幸せそうな顔をみせて【完】
17 真実の恋
 私も副島新ならどこに行っても十分に自分の力を発揮出来ると思う。それは本社営業一課であっても大丈夫だと思う。でも、私はどうなるのだろう。離れていて大丈夫なのだろうか?また、尚之の時と同じように仕事を理由に自然消滅するのだろうか?


「申し訳ないけど、瀬戸さんを本社の営業課に転勤させることは出来ないから」


 そんなこと私にも分かっている。私と副島新は違う。本社営業一課は新規開拓が主で、新規開拓をしたことのない私が行ける場所ではない。
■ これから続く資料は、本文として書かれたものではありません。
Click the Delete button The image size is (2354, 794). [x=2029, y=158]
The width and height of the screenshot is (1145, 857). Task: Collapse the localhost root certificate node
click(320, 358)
実力の違いだから仕方ない。それなのに小林主任は申し訳なさそうな顔をして私を見ていた。何か言いたげだったけど、何も言わずに小林主任はニッコリと微笑んだ。


 何も言わない優しさだと。私は分かっている。突発的に知ってしまった真実に私は翻弄されながらも必死で表情を崩さないように努力をした。


「もちろんです。では私はこのまま営業室に戻りますが、小林主任はどうされますか?」


「もう一件回ってくる」


「では私だけ戻ります。今日は本当にありがとうございました」


「ああ。今日は納品で疲れただろうから、残務が終わったら定時に帰っていい」


「はい。分かりました。では失礼します」


 小林主任と別れると私は営業室に戻った。自分の席を見ると、同時にその横に副島新の席も見えて…そこはいつも以上に綺麗に整理整頓されている。よく見るといつも机の横に置いてあったファイルは消えていた。